What is asked :: Rewrite every line of the entries below, replacing "Screen dimensions" with "Display size" and keeping everything else unchanged. Leave out the pictures.

▬▬▬▬▬▬▬▬▬▬

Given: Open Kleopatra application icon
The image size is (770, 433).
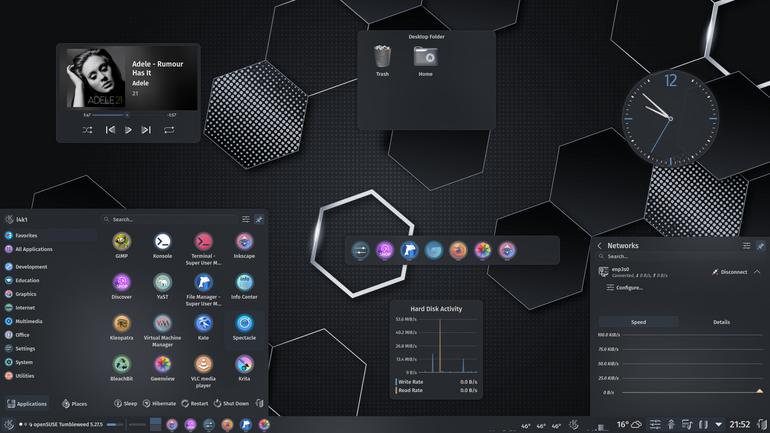Looking at the screenshot, I should pos(121,327).
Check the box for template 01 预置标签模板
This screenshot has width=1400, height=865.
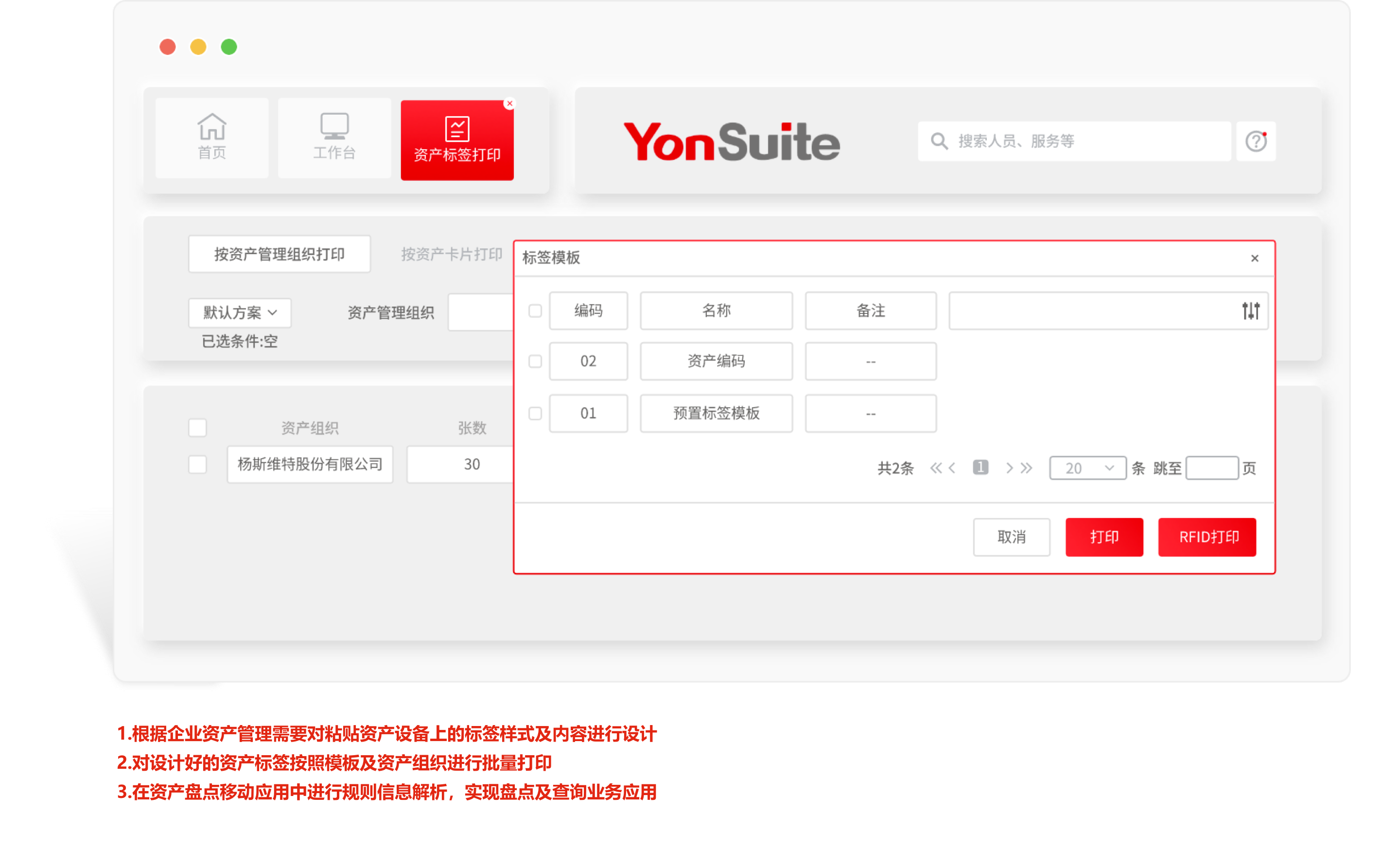535,413
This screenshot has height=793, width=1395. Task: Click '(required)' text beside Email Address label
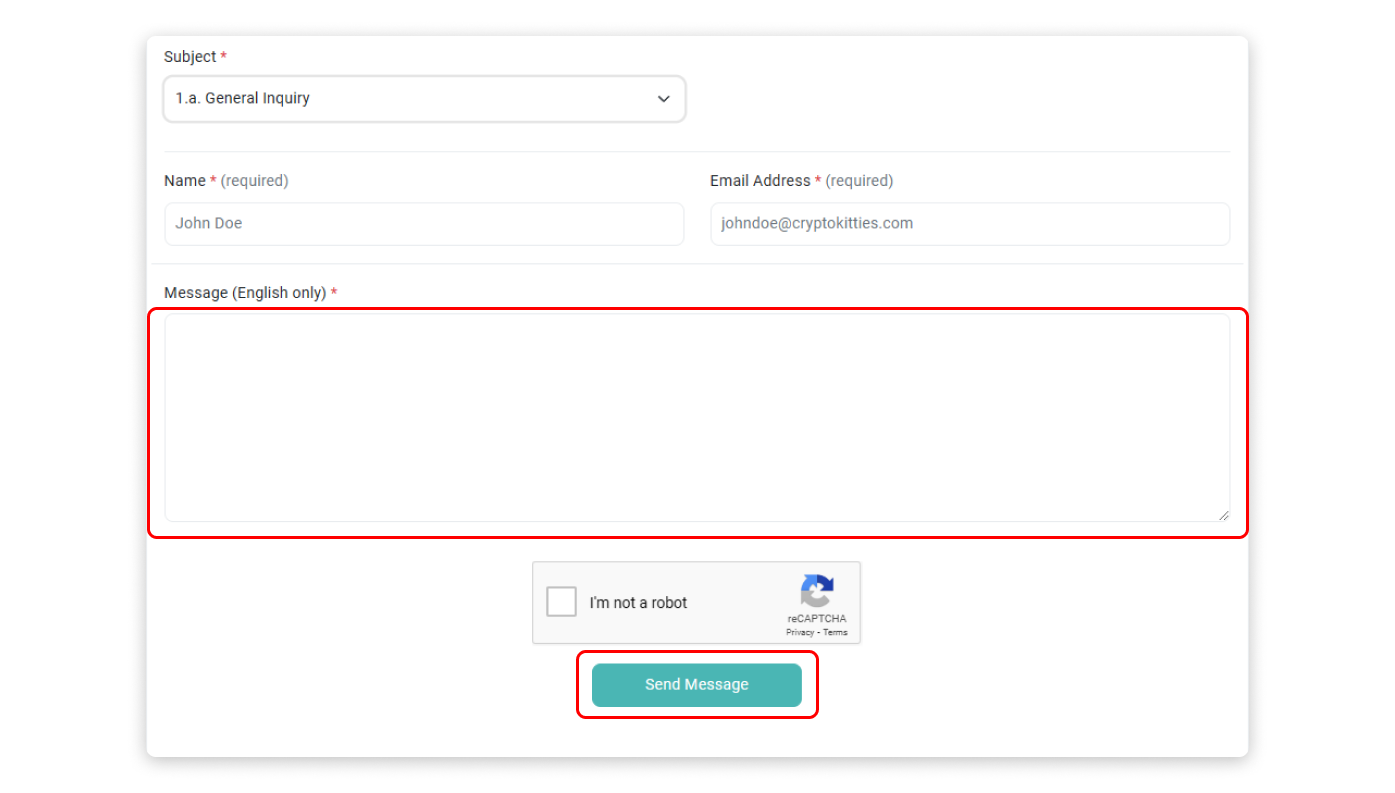tap(859, 181)
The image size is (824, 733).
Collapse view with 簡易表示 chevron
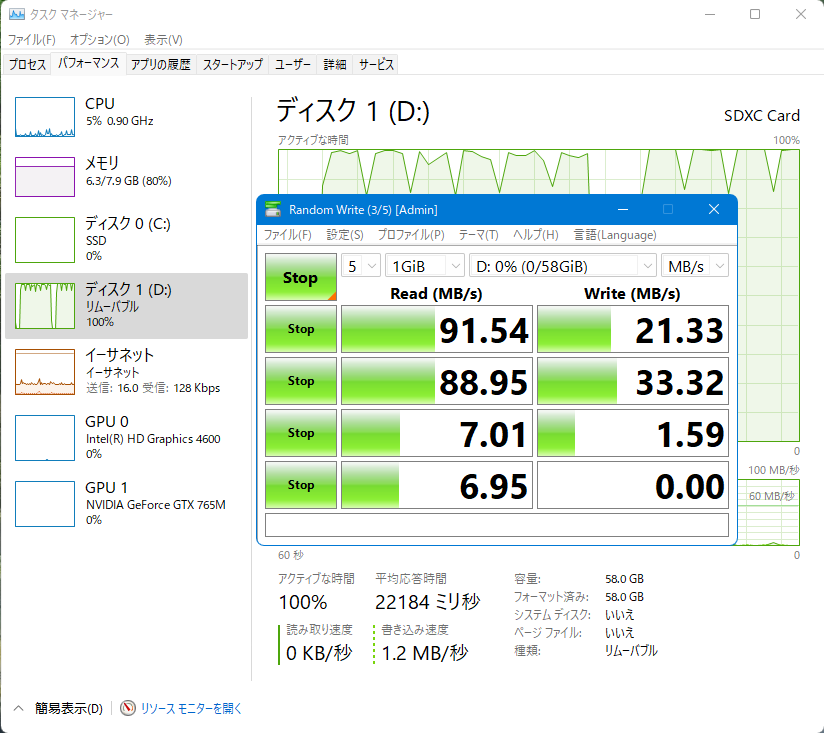18,708
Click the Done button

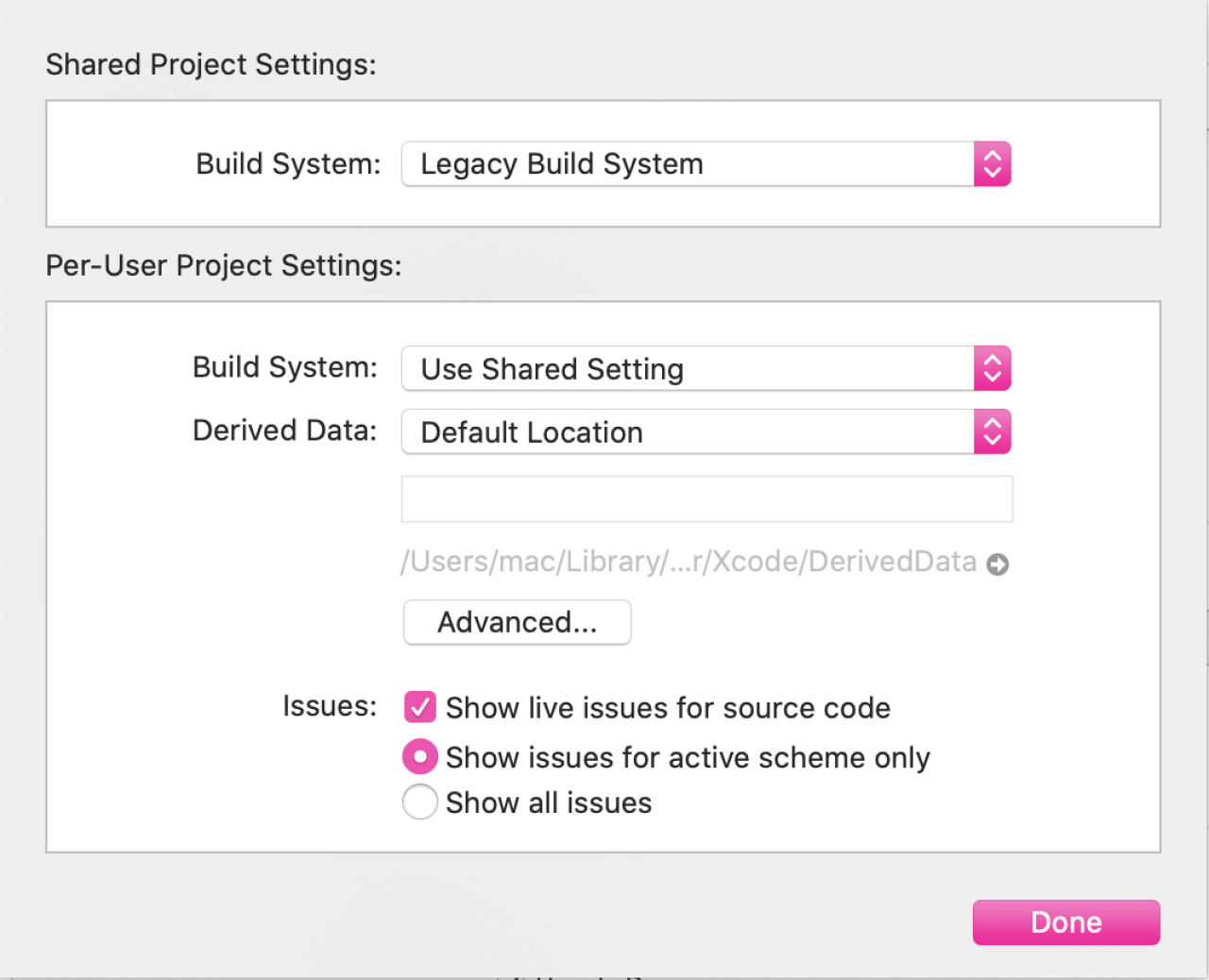pos(1065,922)
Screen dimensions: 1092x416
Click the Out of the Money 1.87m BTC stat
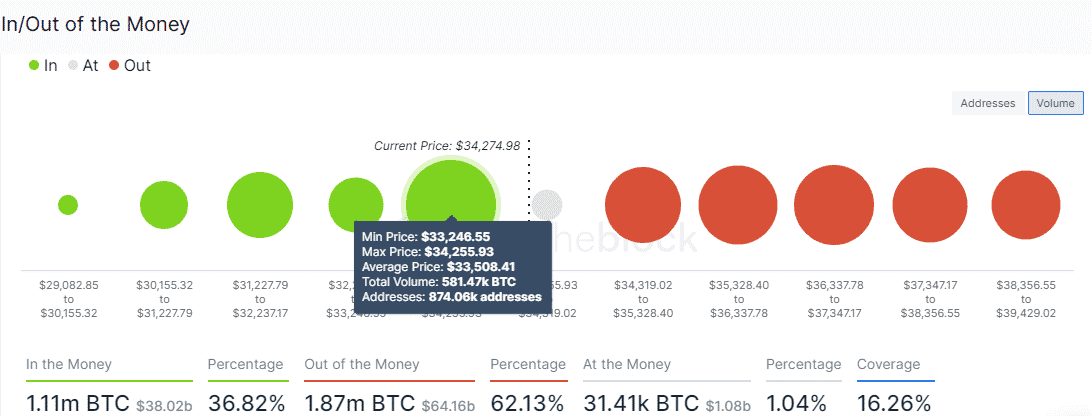coord(359,403)
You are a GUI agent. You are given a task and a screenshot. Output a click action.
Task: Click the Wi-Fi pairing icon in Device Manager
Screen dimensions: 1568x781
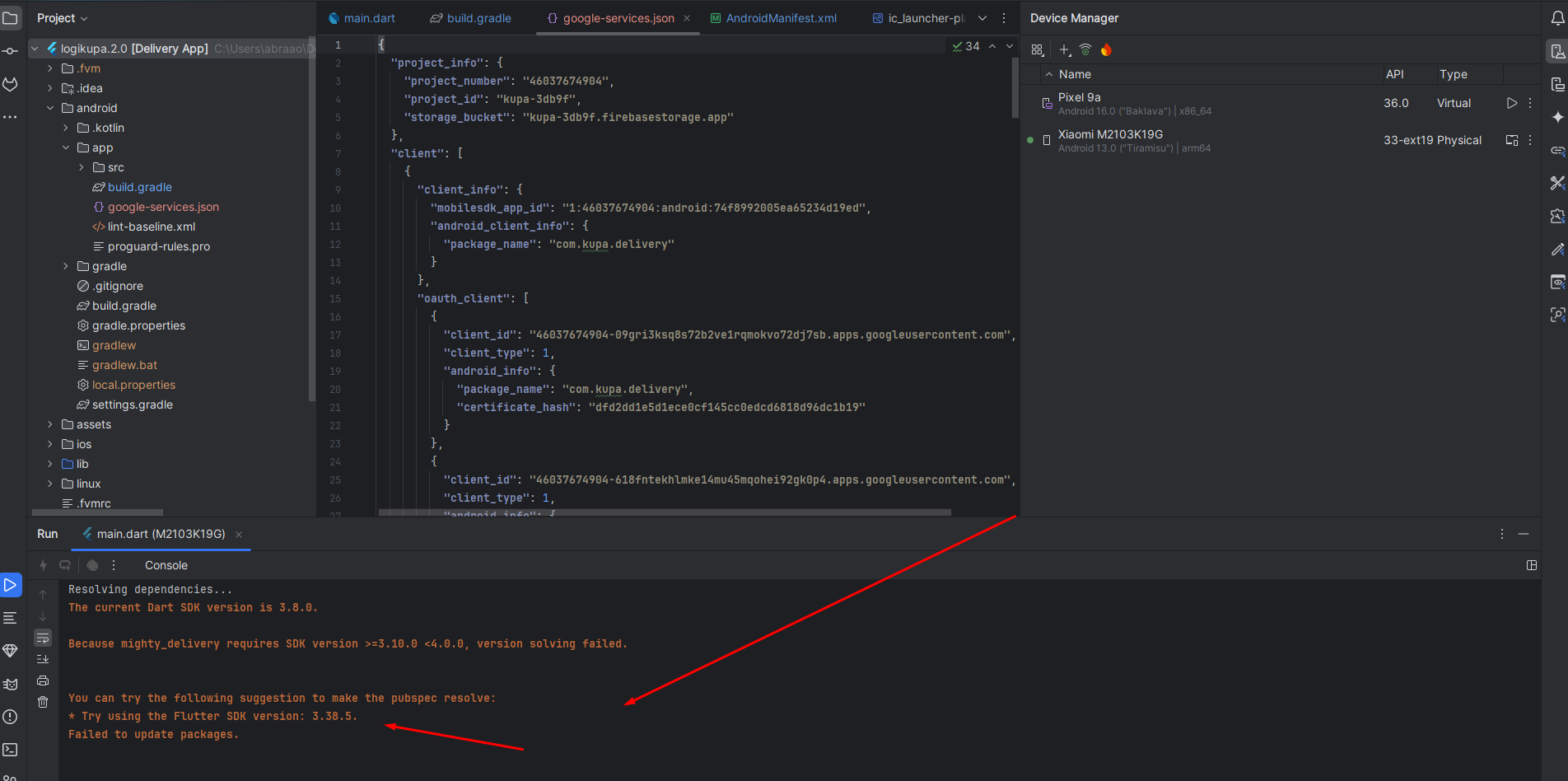(x=1085, y=50)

▬▬▬▬▬▬▬▬▬▬

Task answer ::
Given: Open Kleopatra application icon
The image size is (770, 433).
Looking at the screenshot, I should pos(121,327).
Check the box for template 01 预置标签模板
This screenshot has width=1400, height=865.
535,413
This screenshot has height=793, width=1395. Task: Click '(required)' text beside Email Address label
tap(859, 181)
The image size is (824, 733).
Collapse view with 簡易表示 chevron
18,708
Click the Done button

pos(1065,922)
Display size: 1092x416
Click the Out of the Money 1.87m BTC stat
coord(359,403)
You are a GUI agent. You are given a task and a screenshot. Output a click action.
Task: Click the Wi-Fi pairing icon in Device Manager
Display size: 1568x781
(x=1085, y=50)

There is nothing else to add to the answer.